Jump to Main Content
Visibility of lipid resonances in HR-MAS spectra of brain biopsies subject to spinning rate variation Molecular and cell biology of lipids
- Precht, C., Diserens, G., Oevermann, A., Vermathen, M., Lang, J., Boesch, C., Vermathen, P.
- Biochimica et biophysica acta 2015 v.1851 no.12 pp. 1539-1544
- biopsy, brain stem, droplets, fluorescence microscopy, lipids, myelin sheath, nuclear magnetic resonance spectroscopy, plasma membrane, protons, sheep, spinning, staining, thalamus, tissues
- Lipid resonances from mobile lipids can be observed by ¹H NMR spectroscopy in multiple tissues and have also been associated with malignancy.

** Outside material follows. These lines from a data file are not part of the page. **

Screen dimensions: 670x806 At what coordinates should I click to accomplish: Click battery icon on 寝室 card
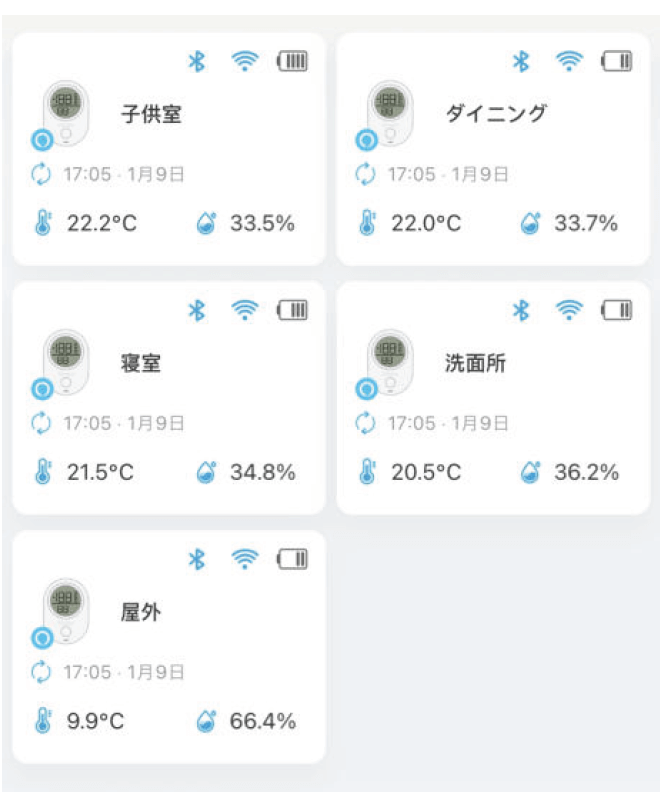293,311

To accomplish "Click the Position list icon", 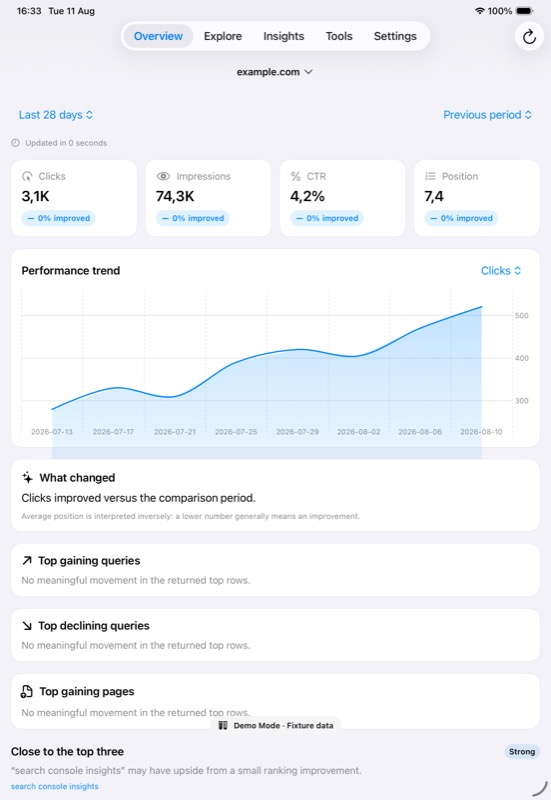I will pyautogui.click(x=430, y=176).
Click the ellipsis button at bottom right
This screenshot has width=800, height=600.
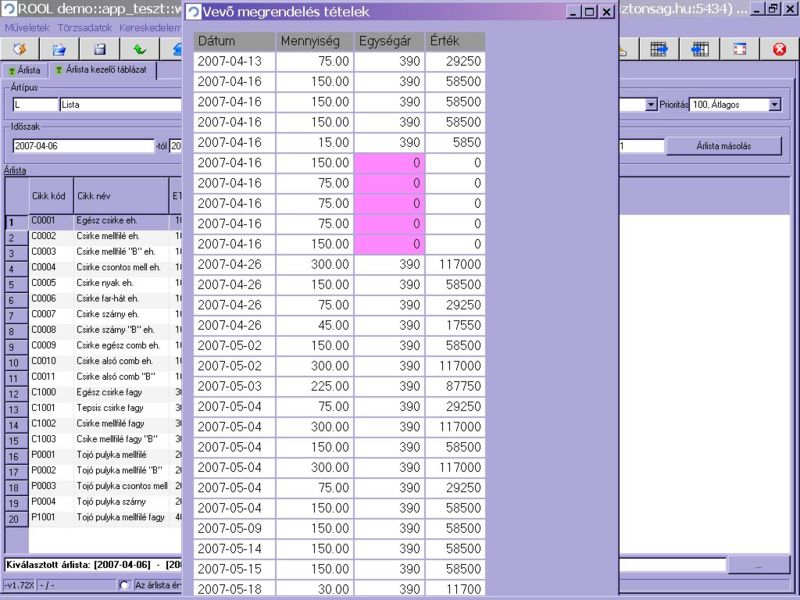[x=757, y=565]
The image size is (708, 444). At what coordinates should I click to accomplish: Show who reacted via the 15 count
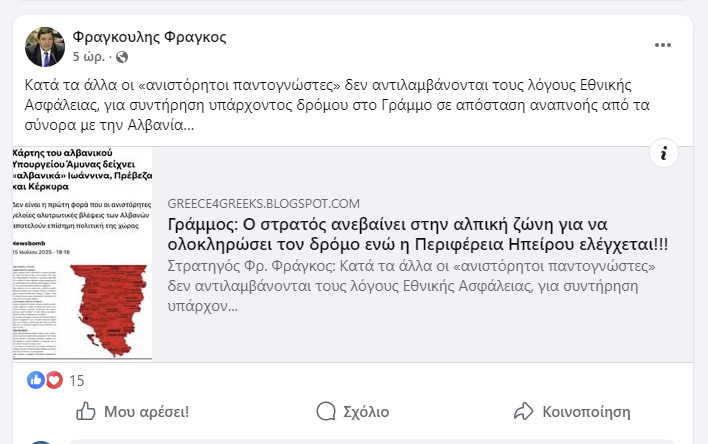tap(77, 380)
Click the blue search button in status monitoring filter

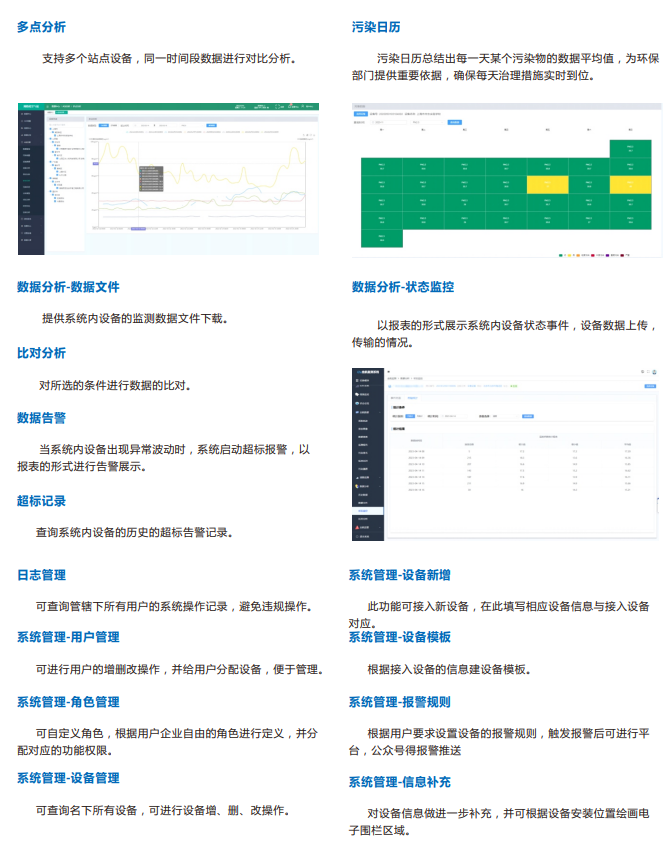tap(529, 415)
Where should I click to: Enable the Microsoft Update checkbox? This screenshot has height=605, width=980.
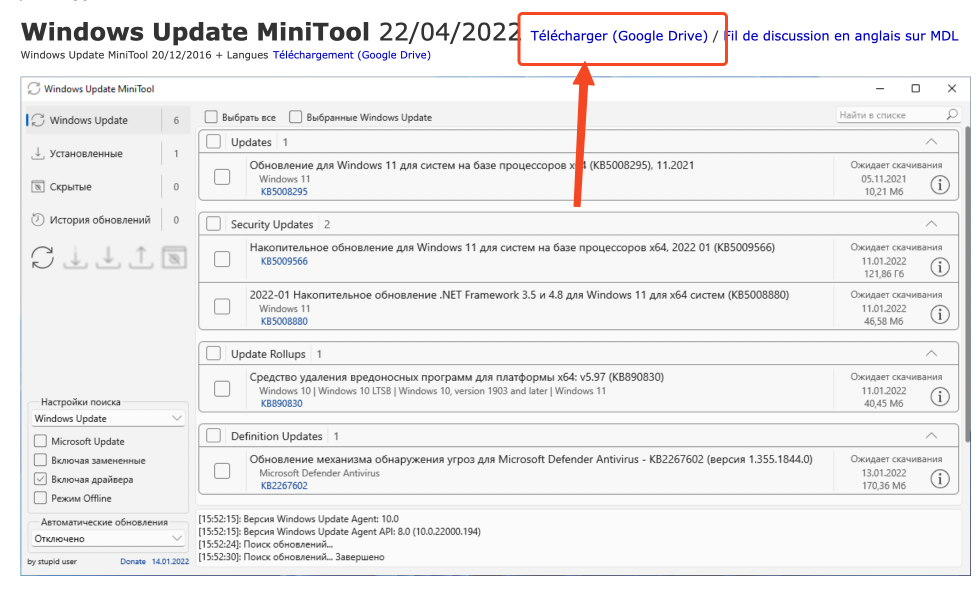[x=40, y=441]
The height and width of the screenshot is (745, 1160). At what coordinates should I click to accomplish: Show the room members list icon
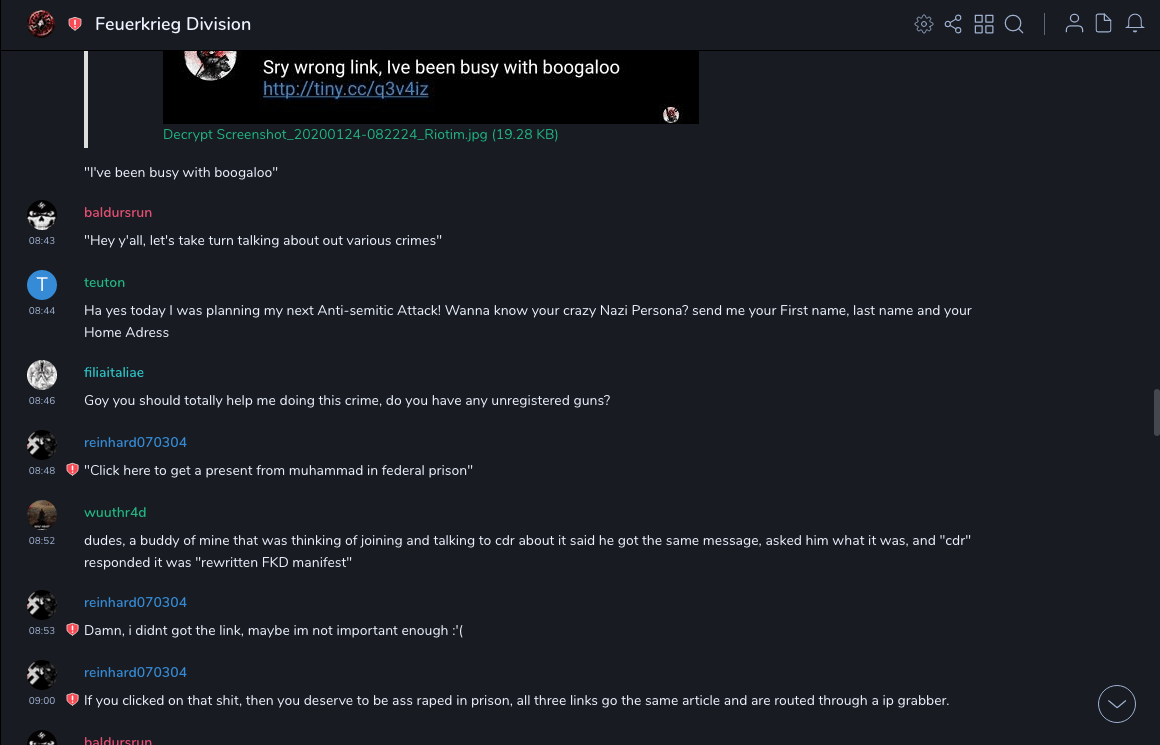[1074, 24]
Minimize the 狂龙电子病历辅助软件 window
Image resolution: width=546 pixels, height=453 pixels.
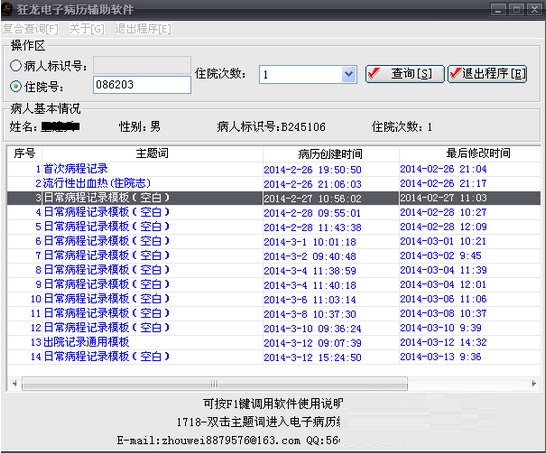pyautogui.click(x=498, y=9)
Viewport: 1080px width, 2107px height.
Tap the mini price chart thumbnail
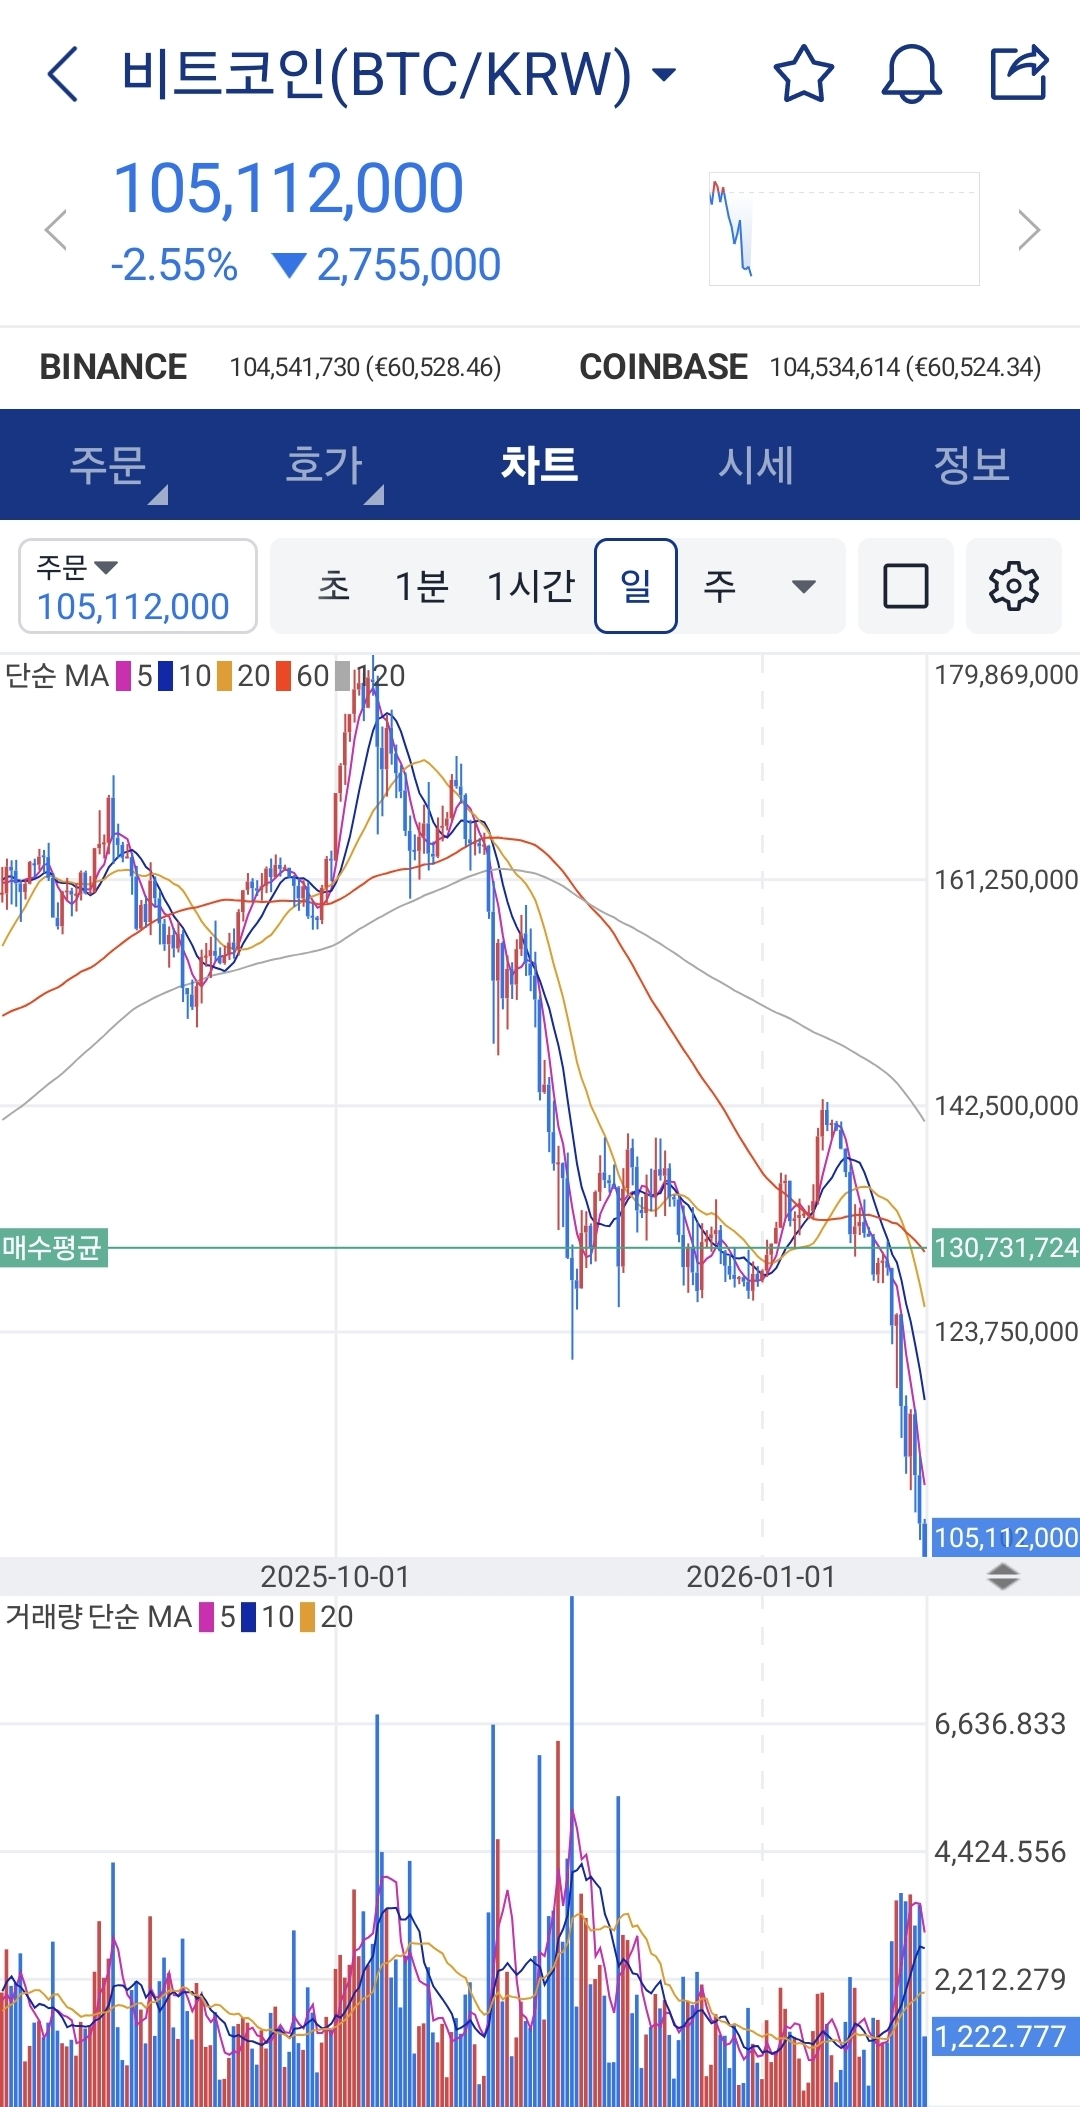tap(844, 229)
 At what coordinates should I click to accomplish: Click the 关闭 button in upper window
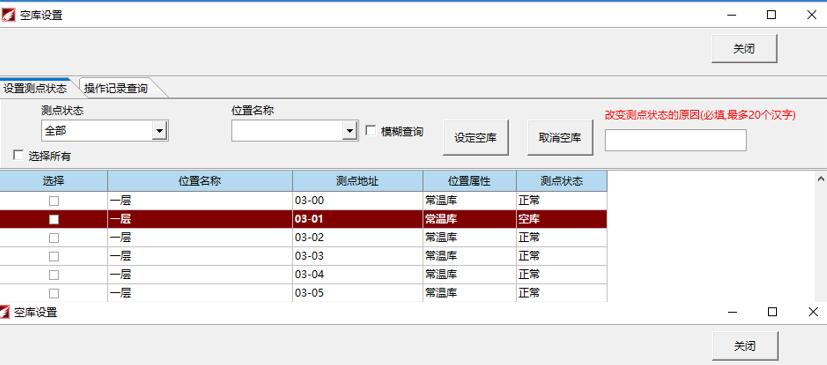point(744,49)
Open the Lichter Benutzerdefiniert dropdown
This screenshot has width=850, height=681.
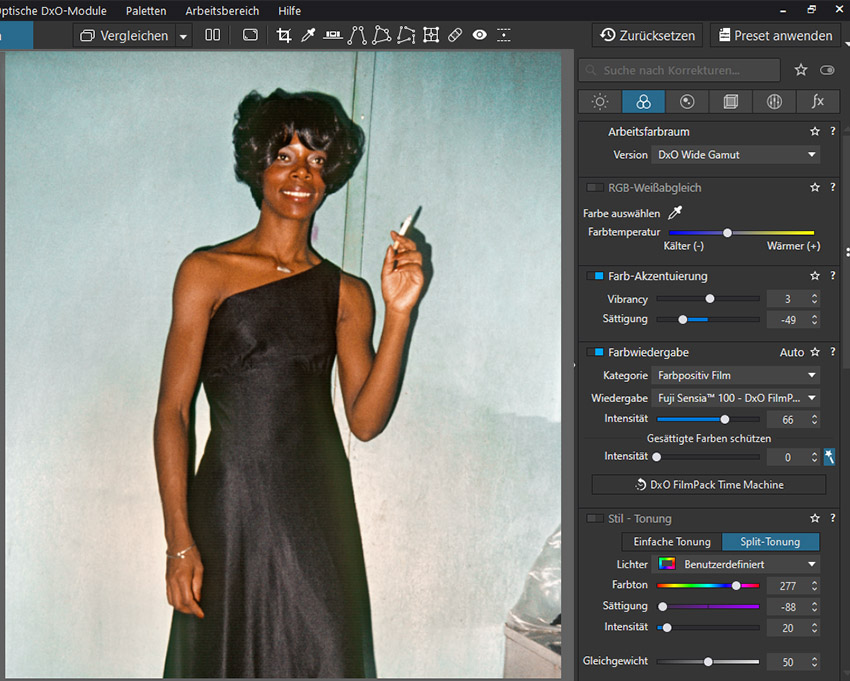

In order to use lipid resonances as a marker for disease, a reference standard from a healthy tissue has to be established taking the influence of variable factors like the spinning rate into account. The purpose of our study was to investigate the effect of spinning rate variation on the HR-MAS pattern of lipid resonances in non-neoplastic brain biopsies from different regions and visualize polar and non-polar lipids by fluorescence microscopy using Nile Red staining. ¹H HR-MAS NMR spectroscopy demonstrated higher lipid peak intensities in normal sheep brain pure white matter biopsies compared to mixed white and gray matter biopsies and pure gray matter biopsies. High spinning rates increased the visibility particularly of the methyl resonances at 1.3 and the methylene resonance at 0.89ppm in white matter biopsies stronger compared to thalamus and brainstem biopsies, and gray matter biopsies. The absence of lipid droplets and presence of a large number of myelin sheaths observed in white matter by Nile Red fluorescence microscopy suggest that the observed lipid resonances originate from the macromolecular pool of lipid protons of the myelin sheath's plasma membranes. When using lipid contents as a marker for disease, the variable behavior of lipid resonances in different neuroanatomical regions of the brain and at variable spinning rates should be considered. The findings may open up interesting possibilities for investigating lipids in myelin sheaths.